**Provided passage**:
^^^^^^^^

Pat Binder: The texture of those "burnt stones" reminds me of the texture of the coral stones which are a traditional construction element here in Sharjah.
Oscar Murillo: Yes, that was a coincidence, but in fact, some of the digging in the courtyard uncovered things like buried coral stones from former constructions.
Pat Binder: What also strikes me are the hanging canvases that look like skins or flesh. The textural elements of the installation are very strong, stronger somehow than the paintings, and I mean this for the pure perception the viewer.
Oscar Murillo: Earlier on, as a younger artist, one had more defined or restricted means, not talking in financial terms. And as these kind of invitations like Sharjah are laid-out, you begin to have the energy and the guts for this mark-making movement of best manifesting things that are very profound, and conveying them to the audience. This is what this installation aims to achieve.
Gerhard Haupt: It seems that this work is an important piece for you…
Oscar Murillo: I feel that this is fundamentally one of my strongest works. It started as an idea in 2014 in Bogotá, while working with María Belén Sáez de Ibarra, the curator of the Museum of Art of the National University of Colombia. The idea of the beds, the canvases and paintings started in Bogotá, which is a place that has been an epicentre of sorrow throughout the decades. The project there meant my first steps towards becoming aware of what does these black canvases mean in this expanded idea of painting, but also in terms of how can they be utilized as a wider signifier in my practice. And then, the Venice Biennale happened, where I hung those black flag paintings on the façade of the Central Pavilion in the Giardini, and afterwards, I began to do all these shows in different parts of the world —realizing how important geography is. It's so different to do my work in the confines of my studio space in London. I came to that conclusion when Eungie Joo invited me to be part of the Anyang Public Art Project in South Korea, in the mountains, where I was truly exposed to the elements, and where we did a kind of performance with spiritual leaders, which very much translated the energy and spirituality of the place. After that project I found it really hard to get back to doing this these black sewn-together works in my studio in London. And while I was thinking about setting up a studio situation somewhere in the world that is significant, coincidentally, Sharjah came with the invitation. And now here we see a progression from all of that.

^^^^^^^^

**Exercise 1**:
Answer these from the interview with Oscar Murillo:
(a) In what city and year did the idea for the work start?
(b) What did Murillo hang on the façade of the Central Pavilion at the Venice Biennale?
(c) What did the digging in the courtyard uncover?
**Exercise 2**:
Does each statement agree with the interview with Oscar Murillo? Answer yes or no and quote the deciding words.
(a) Murillo's studio space is in London.
(b) The Anyang Public Art Project took place in Bogotá.
(c) Pat Binder finds the paintings stronger than the installation's textural elements.
**Exercise 3**: Could you pick up the interview with Oscar Murillo after its final sentence and continue it?
The records that come after this play no part in the work asked for here.

^^^^^^^^

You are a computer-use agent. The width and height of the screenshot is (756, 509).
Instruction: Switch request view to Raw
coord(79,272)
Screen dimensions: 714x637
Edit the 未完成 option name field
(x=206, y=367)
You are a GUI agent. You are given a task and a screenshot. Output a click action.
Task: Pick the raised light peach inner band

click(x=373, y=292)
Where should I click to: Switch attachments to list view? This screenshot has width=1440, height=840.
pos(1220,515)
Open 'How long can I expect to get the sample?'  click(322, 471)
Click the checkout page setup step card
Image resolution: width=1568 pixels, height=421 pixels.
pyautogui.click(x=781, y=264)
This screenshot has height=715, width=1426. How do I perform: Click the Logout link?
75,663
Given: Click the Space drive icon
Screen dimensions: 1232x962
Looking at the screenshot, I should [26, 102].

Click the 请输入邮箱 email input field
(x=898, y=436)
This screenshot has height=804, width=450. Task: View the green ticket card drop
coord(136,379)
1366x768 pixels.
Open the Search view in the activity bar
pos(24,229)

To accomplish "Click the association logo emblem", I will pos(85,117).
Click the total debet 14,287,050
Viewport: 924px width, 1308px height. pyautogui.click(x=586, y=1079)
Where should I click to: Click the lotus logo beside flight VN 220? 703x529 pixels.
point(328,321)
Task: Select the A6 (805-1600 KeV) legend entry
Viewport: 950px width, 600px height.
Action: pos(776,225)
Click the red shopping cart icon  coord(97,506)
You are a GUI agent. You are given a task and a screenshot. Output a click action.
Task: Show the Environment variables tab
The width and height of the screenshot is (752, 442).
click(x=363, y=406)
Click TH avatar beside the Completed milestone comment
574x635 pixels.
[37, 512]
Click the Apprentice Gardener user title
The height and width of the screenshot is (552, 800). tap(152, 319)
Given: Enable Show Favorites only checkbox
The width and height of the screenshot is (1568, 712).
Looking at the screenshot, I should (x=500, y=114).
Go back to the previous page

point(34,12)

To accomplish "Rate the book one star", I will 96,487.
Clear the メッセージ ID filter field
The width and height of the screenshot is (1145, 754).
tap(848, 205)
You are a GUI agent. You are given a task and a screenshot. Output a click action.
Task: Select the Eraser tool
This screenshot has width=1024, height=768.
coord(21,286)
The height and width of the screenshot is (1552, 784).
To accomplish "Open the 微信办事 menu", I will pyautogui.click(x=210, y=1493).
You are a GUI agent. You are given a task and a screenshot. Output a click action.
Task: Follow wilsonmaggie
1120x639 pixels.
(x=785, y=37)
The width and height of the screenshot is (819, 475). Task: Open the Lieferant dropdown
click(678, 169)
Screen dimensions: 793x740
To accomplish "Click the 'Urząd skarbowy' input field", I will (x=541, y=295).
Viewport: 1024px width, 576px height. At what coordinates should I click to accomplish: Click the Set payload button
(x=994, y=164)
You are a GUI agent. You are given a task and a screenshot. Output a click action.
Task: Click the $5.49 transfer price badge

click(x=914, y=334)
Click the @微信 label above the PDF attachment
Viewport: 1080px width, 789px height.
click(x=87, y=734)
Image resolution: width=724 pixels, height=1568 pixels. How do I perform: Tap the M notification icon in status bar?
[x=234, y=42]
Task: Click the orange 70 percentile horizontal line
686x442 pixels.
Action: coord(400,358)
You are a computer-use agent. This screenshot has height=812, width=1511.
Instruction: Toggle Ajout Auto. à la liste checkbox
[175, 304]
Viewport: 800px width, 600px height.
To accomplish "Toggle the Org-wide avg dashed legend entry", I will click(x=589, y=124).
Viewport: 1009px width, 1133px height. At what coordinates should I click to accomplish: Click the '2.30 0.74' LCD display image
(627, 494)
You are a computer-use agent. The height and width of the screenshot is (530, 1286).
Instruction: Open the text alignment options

^^^^^^^^

**Response box 1**:
(a) Bogotá, in 2014.
(b) Black flag paintings.
(c) Buried coral stones from former constructions.

**Response box 2**:
(a) Yes: "the confines of my studio space in London."
(b) No: "the Anyang Public Art Project in South Korea, in the mountains."
(c) No: "The textural elements of the installation are very strong, stronger somehow than the paintings."

**Response box 3**:
Pat Binder: As a viewer one feels that even though the work is concentrated in this courtyard, your mind flies to all different regions, associating other histories and geographies. But if you had done it outside, in the desert…
Oscar Murillo: …it would have diluted, for sure. Now I keep looking at the trip I took before I started, imagining when I come back here perhaps in years' time, there won't be a trace of it anymore —which speaks to the idea of how things get swallowed up in the end. And then, there will be again a seamless ground on a courtyard, as if nothing ever happened…
Pat Binder & Gerhard Haupt: …and then, you have to keep going as an artist…
Oscar Murillo: …as we all have to keep going as human beings!
(Sharjah, 10. März 2017)
Oscar Murillo: Condiciones aún por titular, 2014–2017
[Noch nicht benannte Bedingungen]
Ortsspezifische Installation,
Hof des Bait Al Serkal.
Auftrag der Sharjah Art Foundation
Sharjah Biennale 13:
Tamawuj Act 1 in Sharjah
10. März - 12. Juni 2017
Oscar Murillo: * 1986 La Paila, Valle del Cauca, Kolumbien. Lebt in London, Vereinigtes Königreich.